### TEXTAUSZUG
▽

80 Prozent Bacchus, 20 Prozent Sauvignon Blanc: Die Cuvée "New World" des Weinguts Artur Steinmann aus Sommerhausen. Wichtig: Der Bacchus dafür stammt aus Winterhausen! FOTO: THILO KNOTT

In der Rubrik „Ins Glas geschaut“ stellen Weinexperten, Weinliebhaber, Prominente ihren Wein der Woche vor. Heute gibt's: Weißweincuvée des Fränkischen Weinbaupräsidenten Artur Steinmann. Der "Mehrheitseigner" Bacchus kommt aus Winterhausen - und nicht aus Sommerhausen. Das ist wichtig!

von Thilo Knott

Der Wein: Weingut Artur Steinmann, New World Edition 21, trocken, Bacchus & Sauvignon Blanc, 11,5 % vol., Restsüße 3,4 g/Säure 6,1 g./Liter, 7.50 Euro ab Hof.

Der Grund: In Deutschland sind Weißweincuvées noch nahezu unbeachtet. Das liegt nicht daran, dass namhafte Qualitätsweingüter sich nicht um die Assemblage von zwei oder mehreren Rebsorten kümmern würden. Es gibt einfach auch keine große Tradition – anders als in Frankreich. Hier sind Cuvées geradezu markenbildend. Im Bordelaise mit seinen Cabernet-Merlot-Klassikern sowieso. Oder aber in der südlichen Rhône beispielsweise mit den berühmten Châteauneuf-du-Papes, die bis zu 13 unterschiedliche Rebsorten in der Flasche haben.

Die erste Weißweincuvée, von der ich begeistert war, kam von dem Pfälzer Matthias Gaul aus Grünstadt-Asselheim. Beim Arthur F. Burns Dinner im Deutsche Bank Forum in Berlin, einer Zusammenkunft der Alumnis des gleichnamigen Fellowships, werden immer ein Weißer aus Deutschland (meist Riesling, logisch) und ein Roter (meist Cabernet Sauvignon, logisch) ausgeschenkt. Einmal durfte Matthias Gaul aus Grünstadt für die deutsche Seite ran – es war für mich, es muss Ende der 00er Jahre gewesen sein, wirklich ein schöner Abend. Auch wegen seines „Pas de Deux“ (8,90 Euro ab Hof).

Das Kiwi-Monster ist das Logo dieser Cuvée. Die Zahlen, hier 14 und 21, stehen für Jahrgang und Edition der Weißweincuvée "New World". Das Etikett wird jedes Jahr von dem Berliner Graffiti-Künstler Gris gestaltet. 21 für Corona. FOTOS: WEINGTUT STEINMANN (2); THILO KNOTT (1)

△

### ANFORDERUNG 1
Wiederhole wortgetreu den Abschnitt des Textes über die Weißweincuvée „New World“ von "Der Wein: Weingut" bis einschließlich "Euro ab Hof.".

(Rohdaten)
▽

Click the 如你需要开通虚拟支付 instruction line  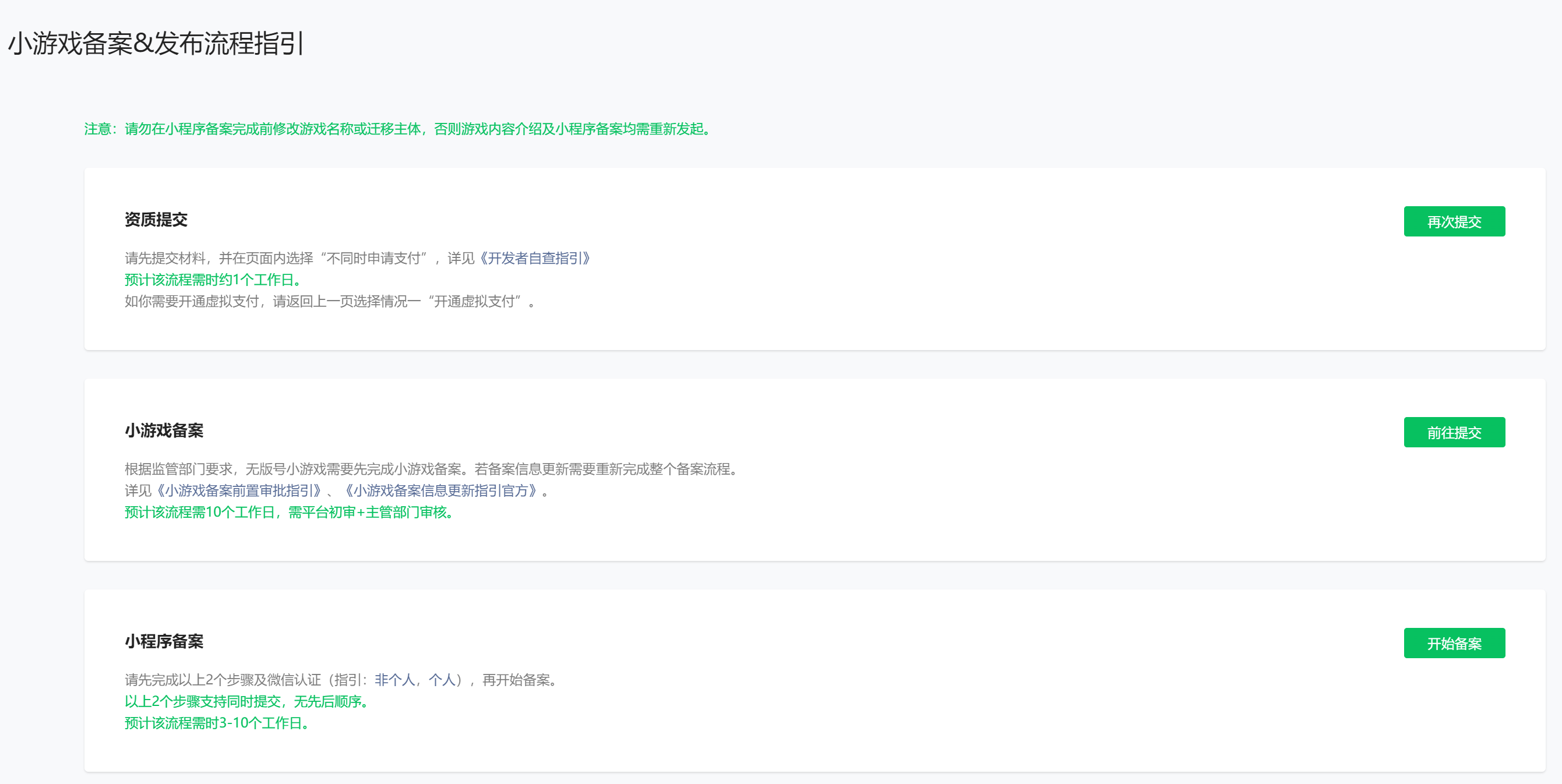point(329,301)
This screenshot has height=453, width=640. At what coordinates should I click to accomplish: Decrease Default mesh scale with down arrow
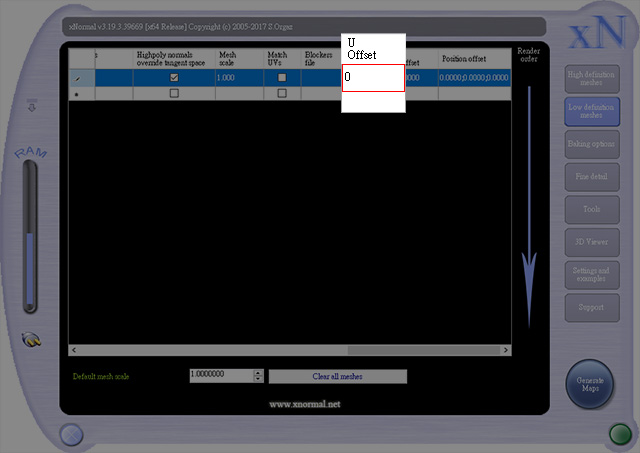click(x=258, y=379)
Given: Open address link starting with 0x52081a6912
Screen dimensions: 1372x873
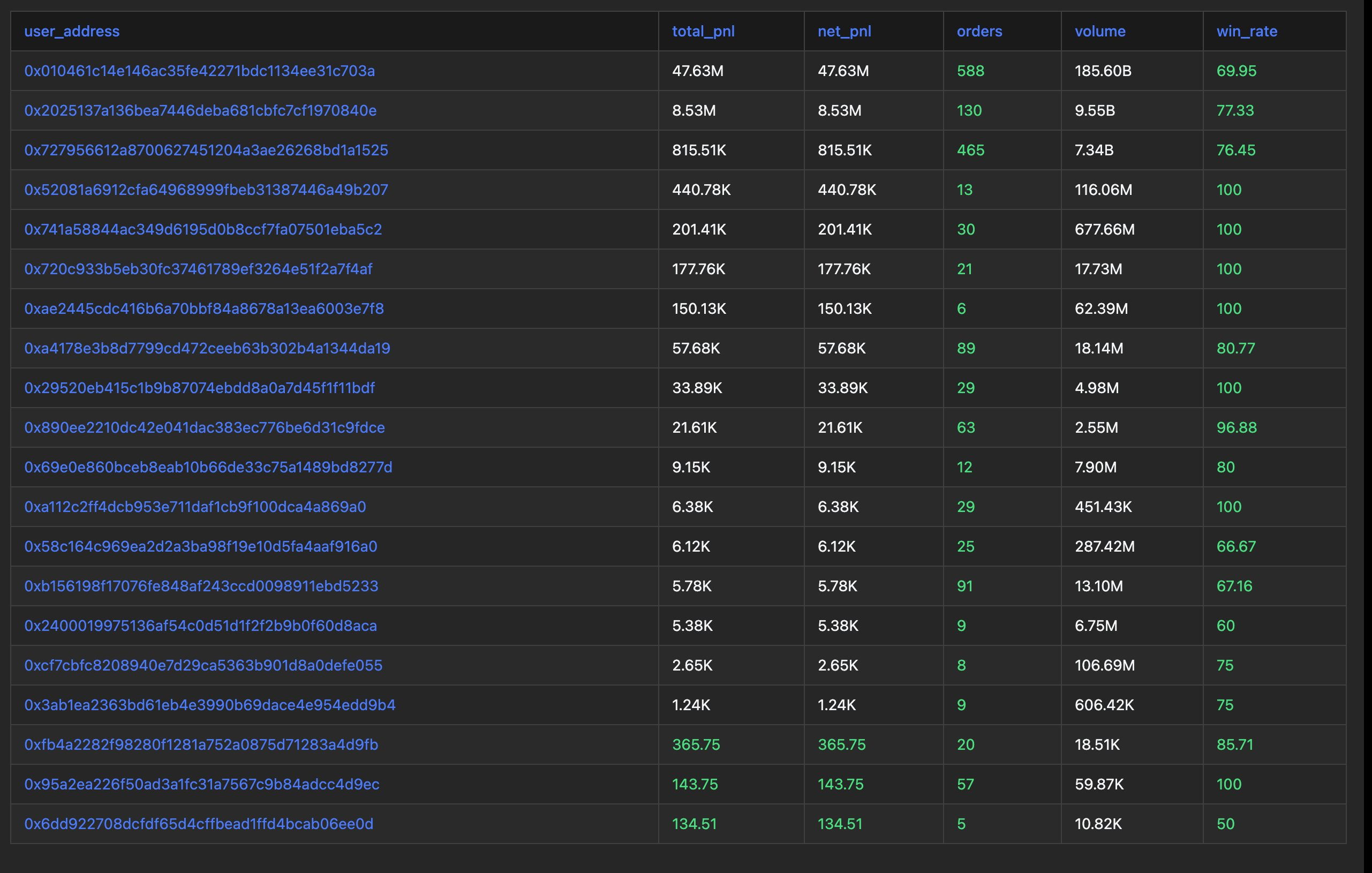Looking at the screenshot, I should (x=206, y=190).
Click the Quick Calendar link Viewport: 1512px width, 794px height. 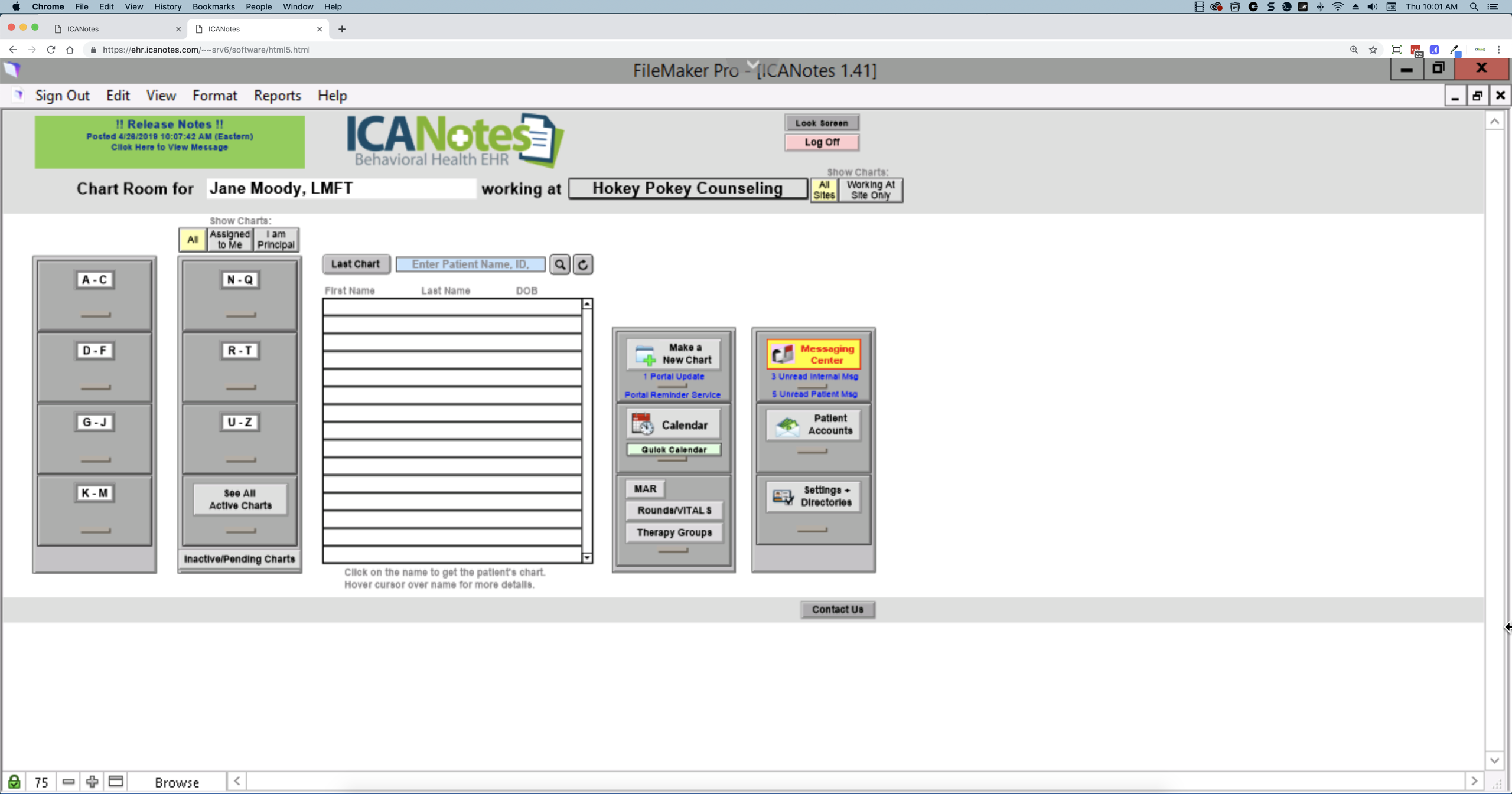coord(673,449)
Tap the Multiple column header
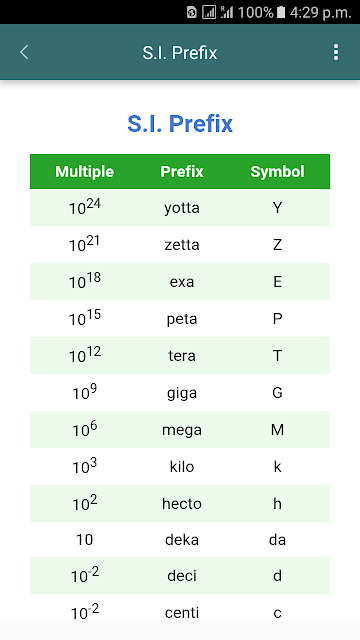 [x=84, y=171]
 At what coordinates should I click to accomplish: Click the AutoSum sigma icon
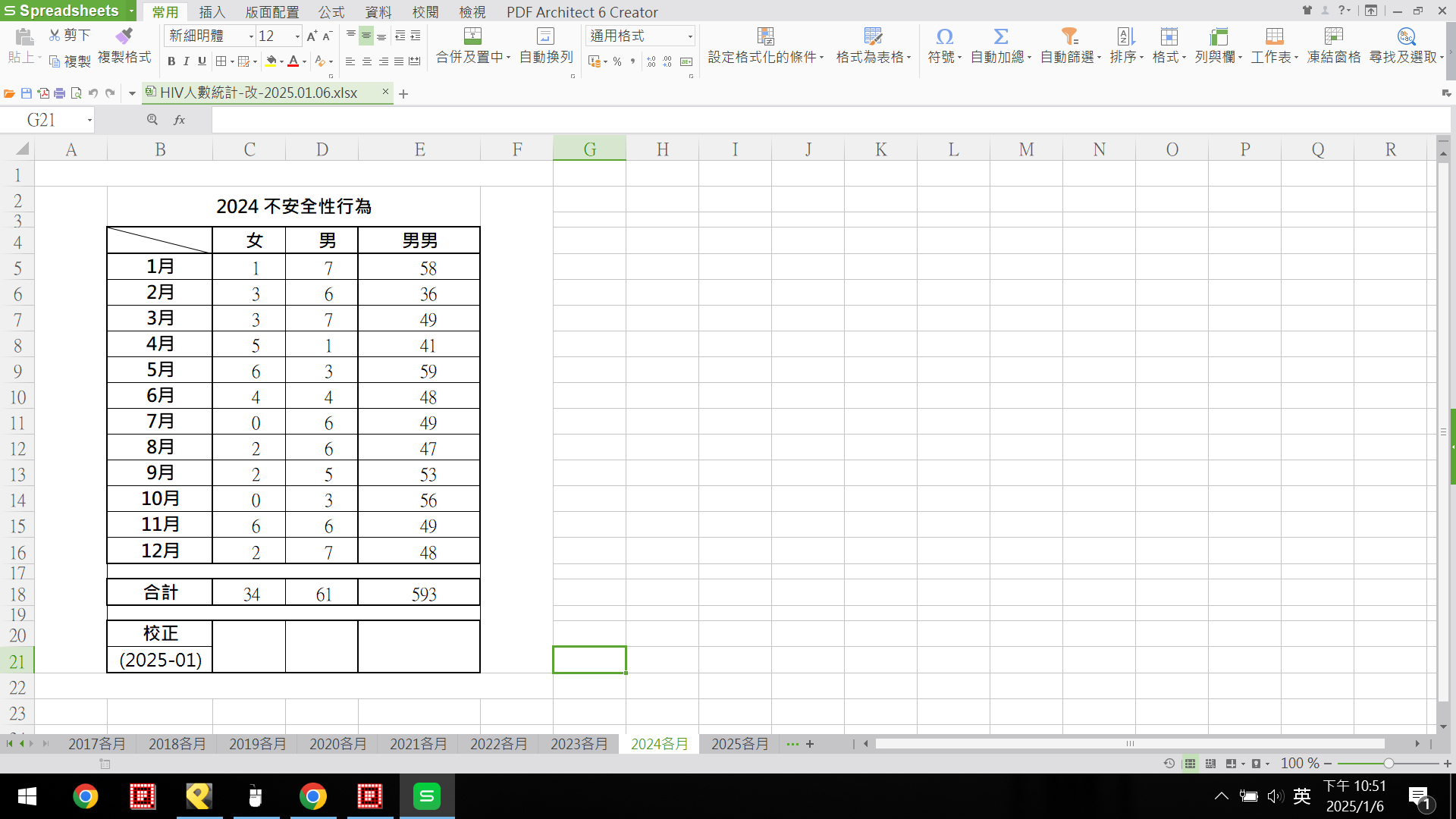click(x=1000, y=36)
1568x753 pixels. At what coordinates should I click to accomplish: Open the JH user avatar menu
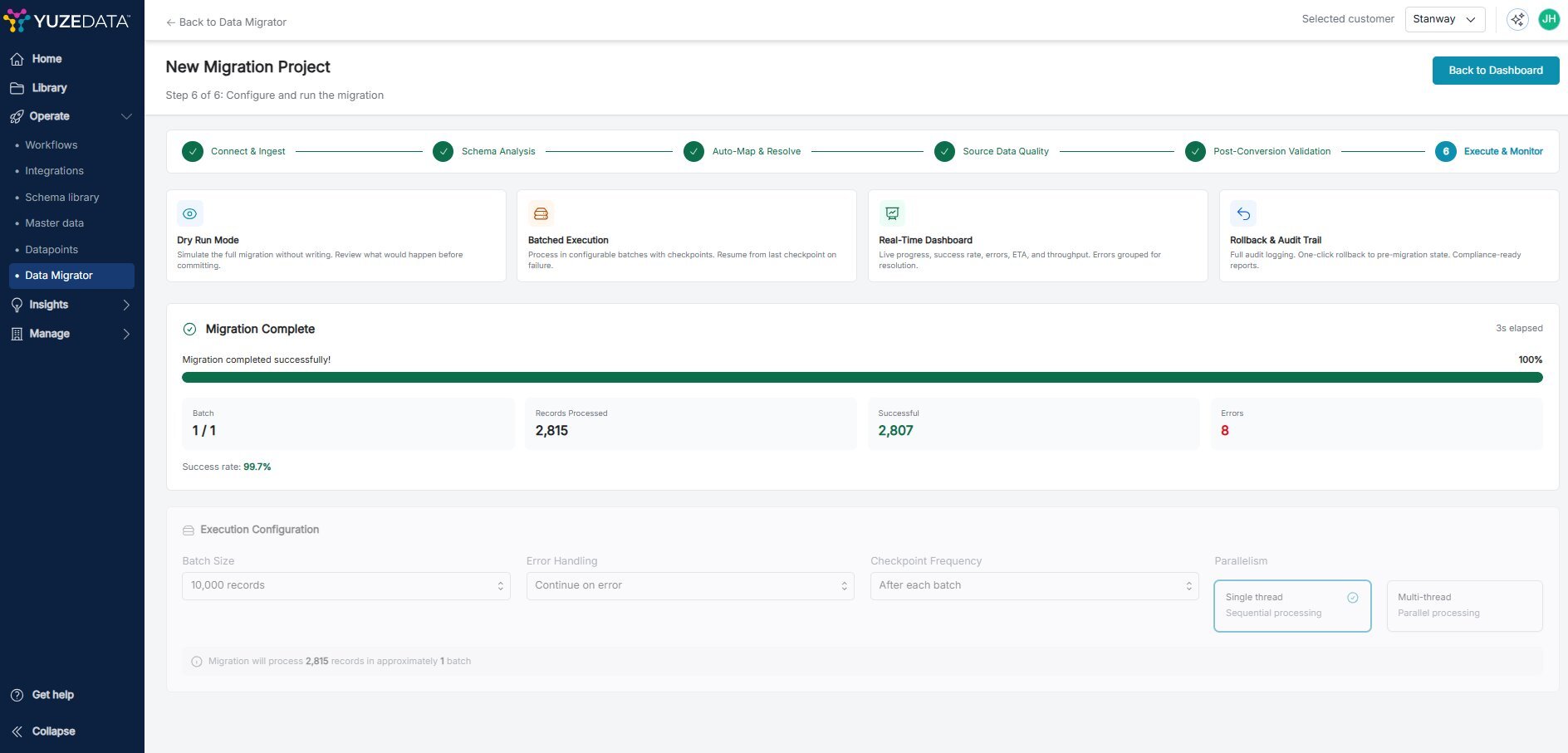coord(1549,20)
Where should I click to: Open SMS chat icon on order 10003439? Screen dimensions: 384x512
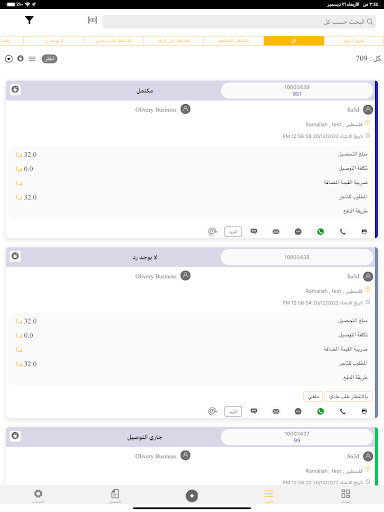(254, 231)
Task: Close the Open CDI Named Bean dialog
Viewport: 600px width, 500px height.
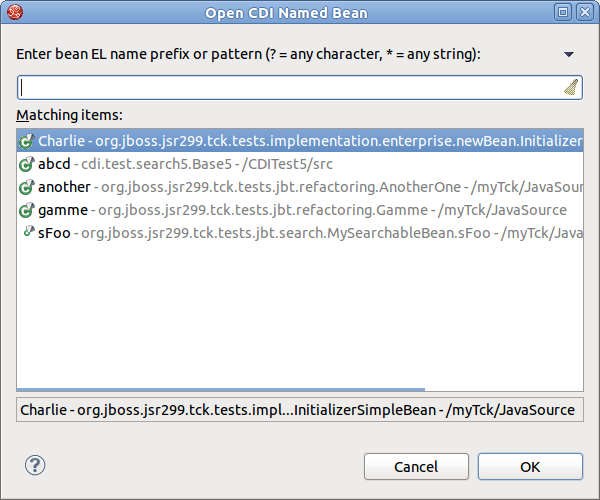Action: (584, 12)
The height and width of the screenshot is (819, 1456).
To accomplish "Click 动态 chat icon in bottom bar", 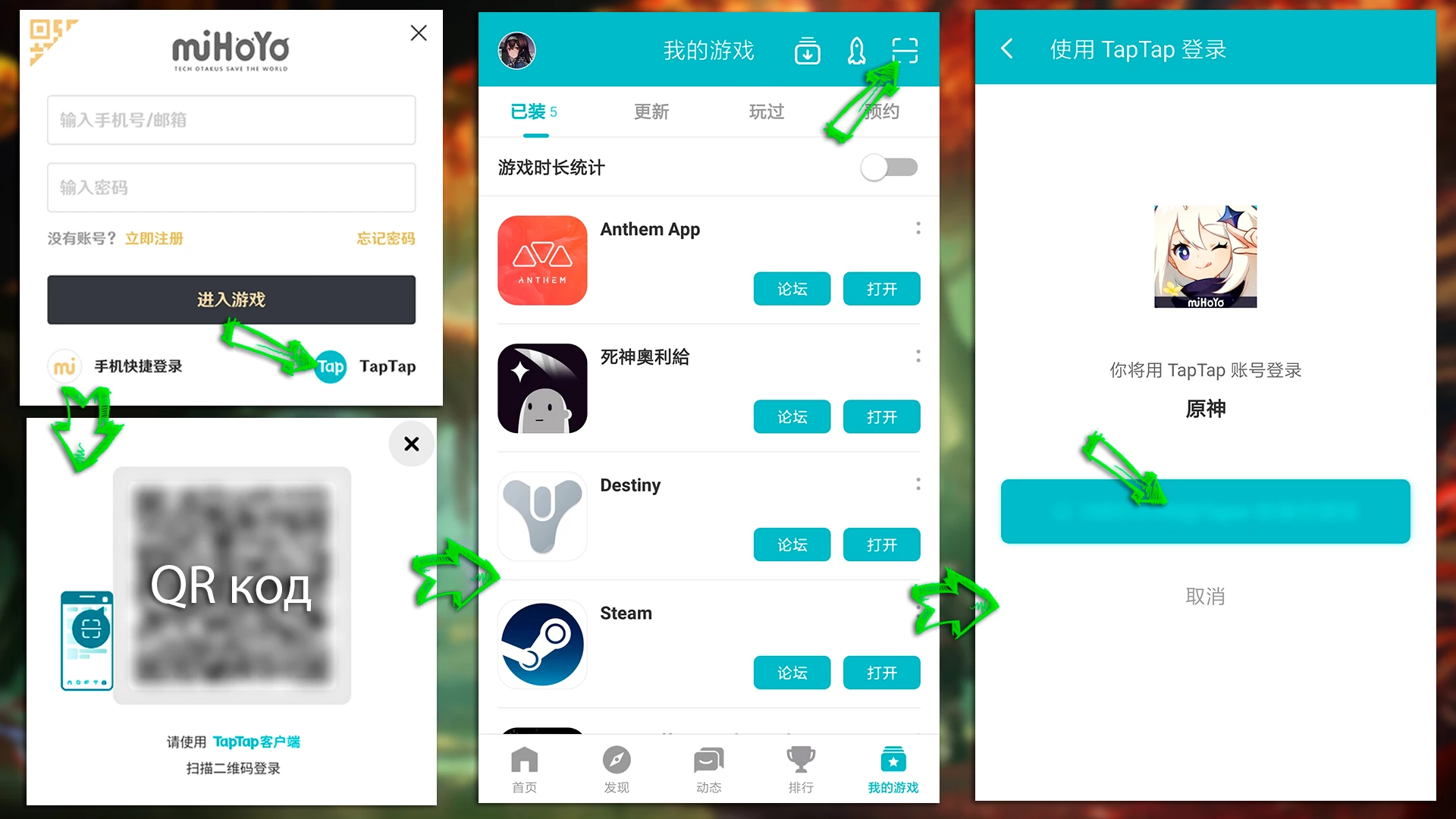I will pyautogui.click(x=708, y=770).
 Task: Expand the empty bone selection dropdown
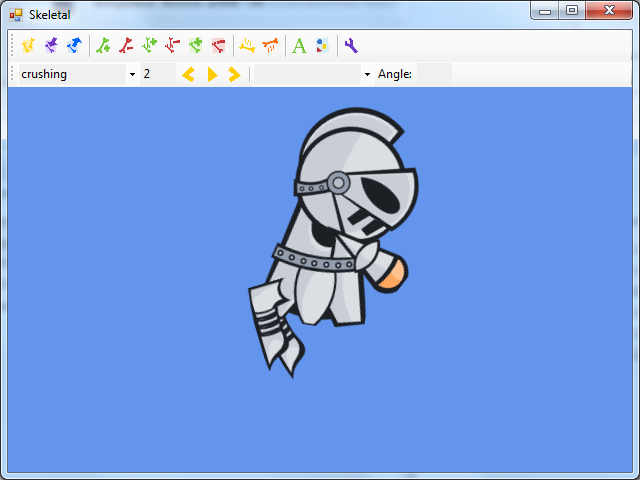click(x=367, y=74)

△

### ANFORDERUNG 2
Ersetze in den Zeilen der Rohdaten oben, von der Zeile mit "At what coordinates should I click to accomplish: Click" bis einschließlich der Zeile mit "coord(1549,20)", "avatar" durch "profile" und lass alles andere unverändert. Gib nur diese Zeilen aus, ohne die Bilder.

### SCHRIFTLICHE ANTWORT 1
Der Wein: Weingut Artur Steinmann, New World Edition 21, trocken, Bacchus & Sauvignon Blanc, 11,5 % vol., Restsüße 3,4 g/Säure 6,1 g./Liter, 7.50 Euro ab Hof.

### SCHRIFTLICHE ANTWORT 2
 At what coordinates should I click to accomplish: Click the AutoSum sigma icon
click(x=1000, y=36)
1568x753 pixels. At what coordinates should I click to accomplish: Open the JH user profile menu
coord(1549,20)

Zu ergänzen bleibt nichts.